=== Selected text ===

** start **

Highlights and product description overview
- Mount Kilimanjaro is situated in the Northern part of Tanzania, in the Kilimanjaro National Park. It covers an area of 100 kilometers long and 65 kilometers wide. The mountain is a dormant volcano which is comprised of three volcanic cones, Shira, Kibo (on which Uhuru summit stands) and Mawenzi. Kibo is classified as dormant but not extinct. The last major eruption from Kibo occurred 360,000 years ago. The last volcanic activity happened 200 years ago and resulted in today’s ash pit (visible from Uhuru Peak). Mount Kilimanjaro is the highest mountain in Africa and the highest free standing mountain in the world. By free-standing, or non-massif, we mean it is not part of a mountain range.
- The summit on Mount Kilimanjaro is called Uhuru Peak and stands at 5,895m or 19,341 feet. To put this in perspective, Mount Everest, stands at 8,848 meters (29,029 feet) – just over 2,950 meters higher. But here’s an interesting Kilimanjaro Fact: Both Everest Base Camp’s – South and North – are below the summit of Kilimanjaro; however, most climbers take upwards of 8-10 days to reach EBC. On Kilimanjaro trekkers on fast routes reach the summit within 4-5 days. The rapid ascent of Mount Kilimanjaro makes it a difficult and rather dangerous mountain to hike due to the risks of Altitude Sickness.

** end **

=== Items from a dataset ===
** start **

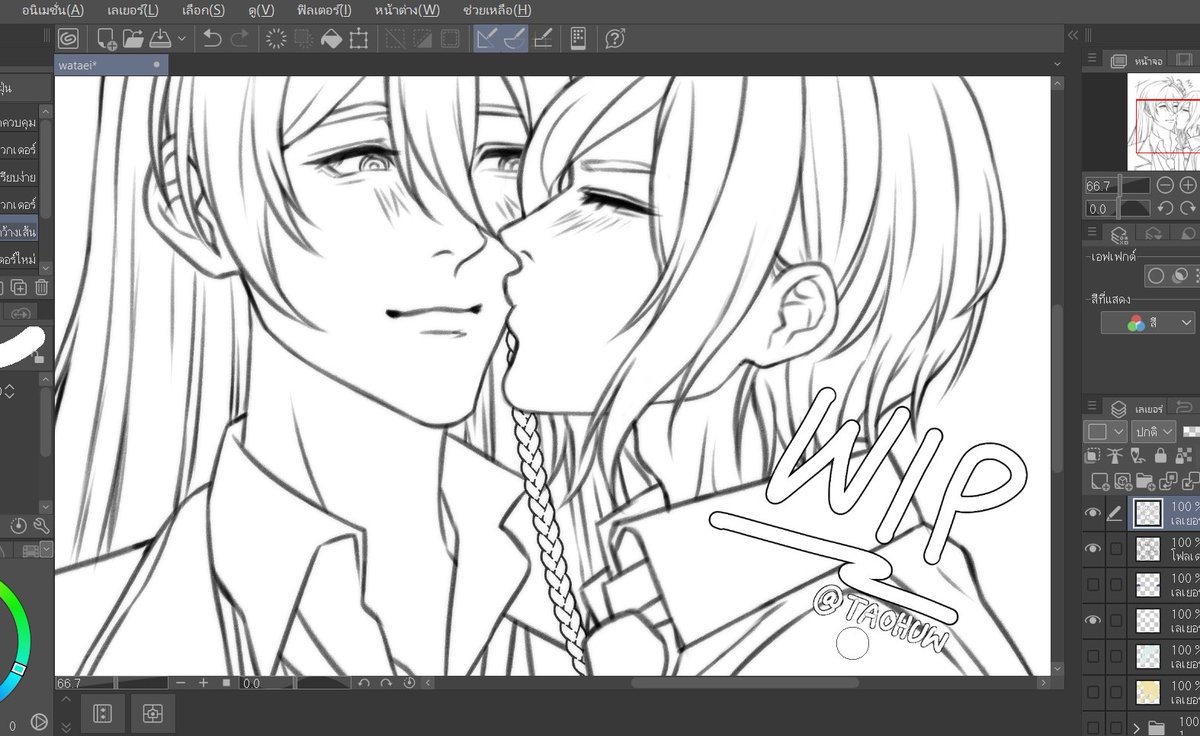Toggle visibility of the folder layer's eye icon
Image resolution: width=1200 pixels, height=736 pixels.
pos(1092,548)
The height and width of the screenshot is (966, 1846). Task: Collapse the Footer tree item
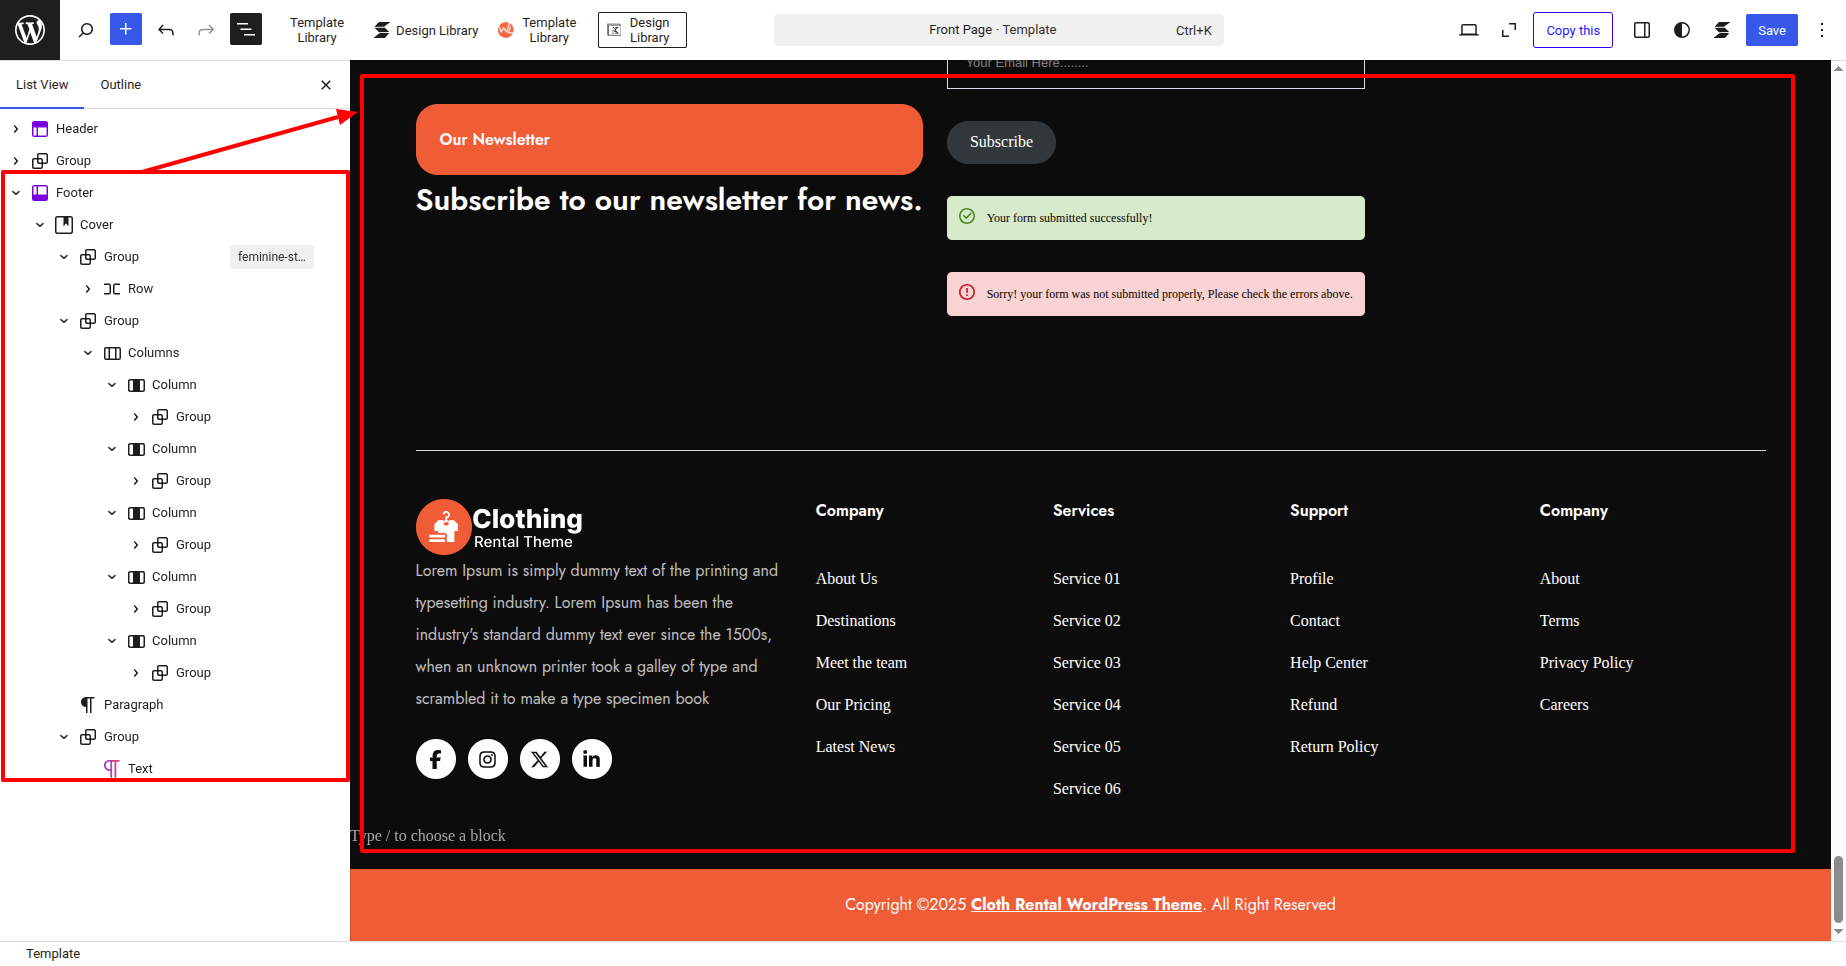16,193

** end **
** start **

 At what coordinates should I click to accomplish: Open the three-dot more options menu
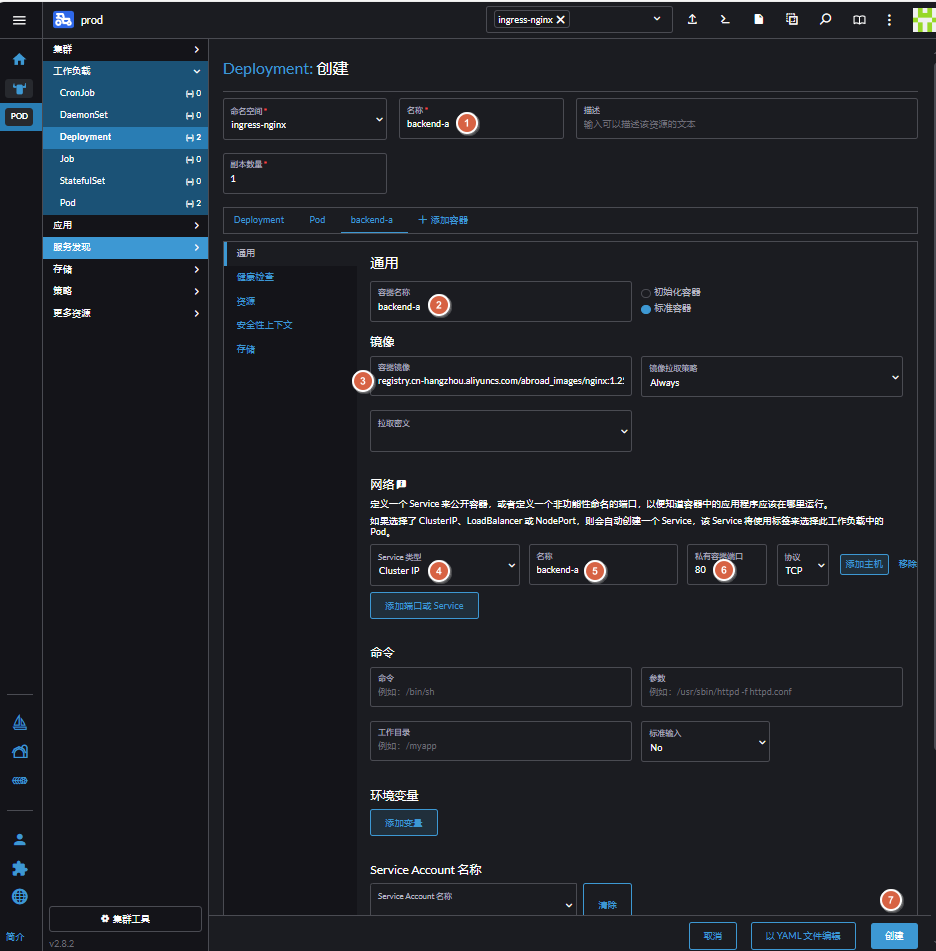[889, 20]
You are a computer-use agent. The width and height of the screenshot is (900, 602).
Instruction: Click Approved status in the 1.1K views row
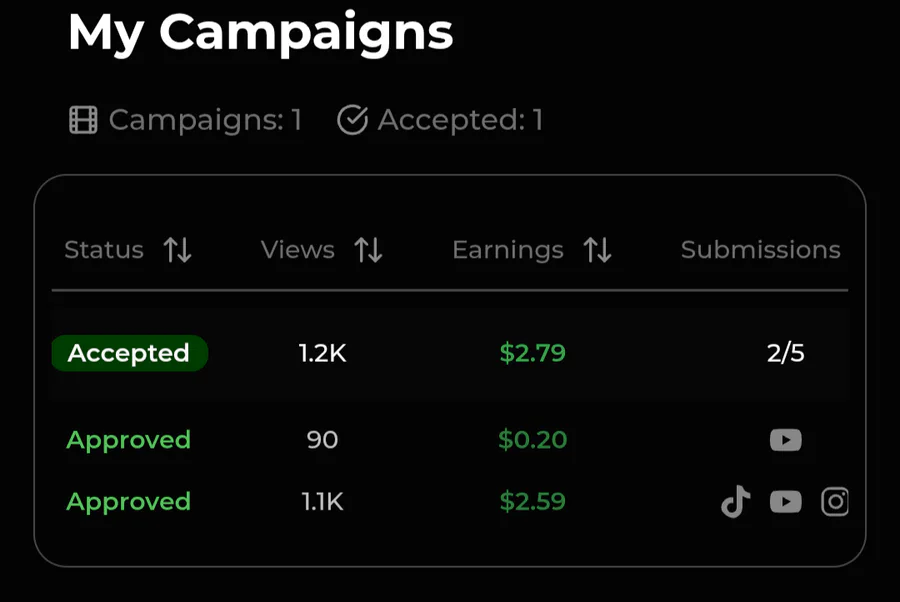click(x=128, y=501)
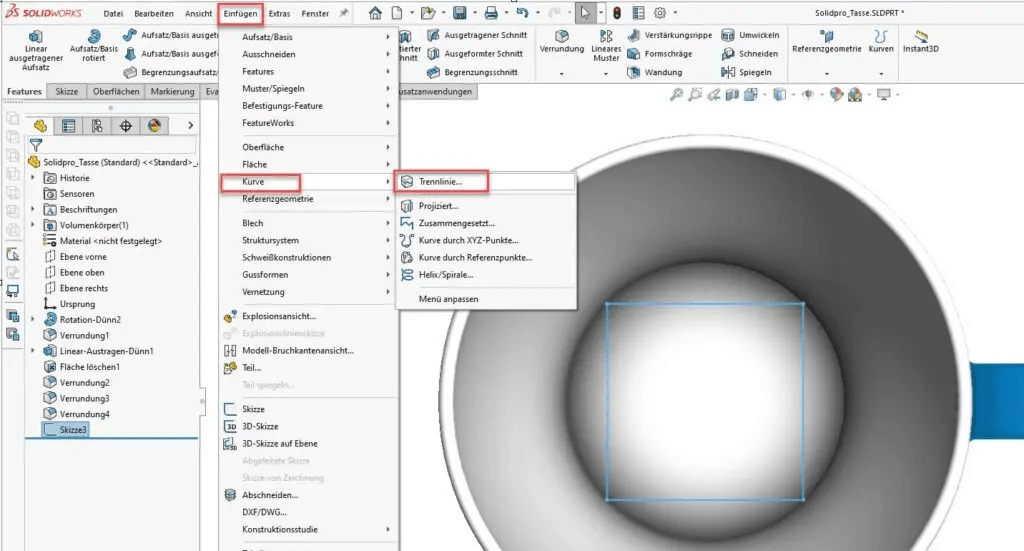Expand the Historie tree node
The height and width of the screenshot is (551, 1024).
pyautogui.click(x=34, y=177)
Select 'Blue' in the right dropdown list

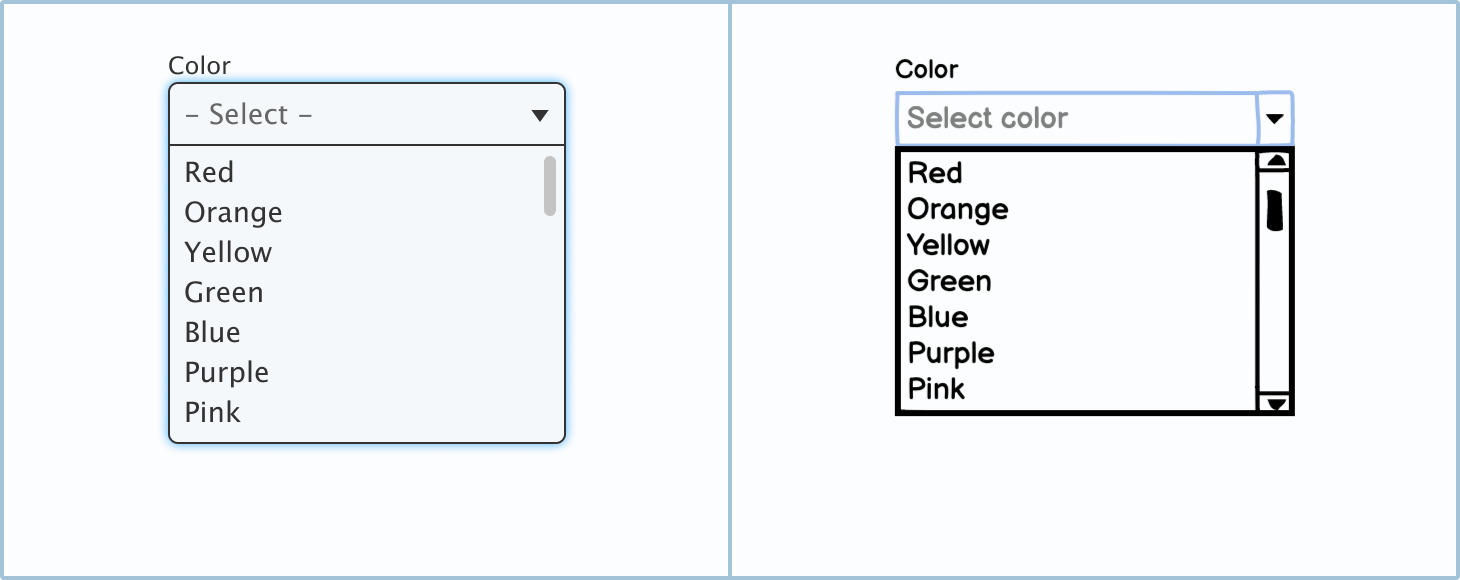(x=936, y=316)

** end **

=== Given request A ===
Using the Kilimanjaro overview, answer these:
(i) What are the three volcanic cones that make up the mountain?
(ii) How high is Uhuru Peak in feet?
(iii) How long ago did the last major eruption from Kibo occur?
=== Given request B ===
Copy the Kilimanjaro overview between "- The summit" and "of Altitude Sickness.", inclusive, renaming "trekkers" to "hikers".
=== Given request C ===
Write what comes next in the Kilimanjaro overview after its final sentence.
The listing is separate material and has nothing to do with the Kilimanjaro overview.

=== Written answer A ===
(i) Shira, Kibo and Mawenzi
(ii) 19,341 feet
(iii) 360,000 years ago

=== Written answer B ===
- The summit on Mount Kilimanjaro is called Uhuru Peak and stands at 5,895m or 19,341 feet. To put this in perspective, Mount Everest, stands at 8,848 meters (29,029 feet) – just over 2,950 meters higher. But here’s an interesting Kilimanjaro Fact: Both Everest Base Camp’s – South and North – are below the summit of Kilimanjaro; however, most climbers take upwards of 8-10 days to reach EBC. On Kilimanjaro hikers on fast routes reach the summit within 4-5 days. The rapid ascent of Mount Kilimanjaro makes it a difficult and rather dangerous mountain to hike due to the risks of Altitude Sickness.

=== Written answer C ===
- Why the Remote Northern Route :: This is a longer, more remote route on Kilimanjaro, with fine panoramas northwards to Mount Kenya. Enjoy captivating views on Africa’s highest mountain. This trek allows for optimum acclimatisation time for the summit itself – become one of a handful of travellers to experience Kilimanjaro Northern Circuit’s scenery and serenity. As the highest mountain in Africa, Mount Kilimanjaro makes up one of the Seven Summits (i.e. highest mountains on each of the seven continents). The Northern Circuit is longer than the other trails on Kilimanjaro making it a nine day trek. The additional time on the mountain means that success rates for Northern Circuit trekkers are relatively high. The eight day trek skips the additional acclimatization day that is usually spent at Shira Camp 2 and continues straight on to Moir Camp, via Lava Tower. The itinerary we follow below is for a nine day trek, using the Mweka Route for descent. This less-visited northern route provides opportunity for a truly remarkable adventure to the top of Kilimanjaro.
- Approx. 35,000 people attempt to climb Kilimanjaro every year. The chances of reaching the summit of Kilimanjaro is highly dependent on the number of days taken to trek the mountain. The more days the higher the probability of success as your body has more time to adapt and acclimatize. Here are the success rate figures as published by the Kilimanjaro National Park. These numbers are admittedly quite old and success rates are most likely higher as route configurations have improved and the number of people taking 5 day treks has plateaued.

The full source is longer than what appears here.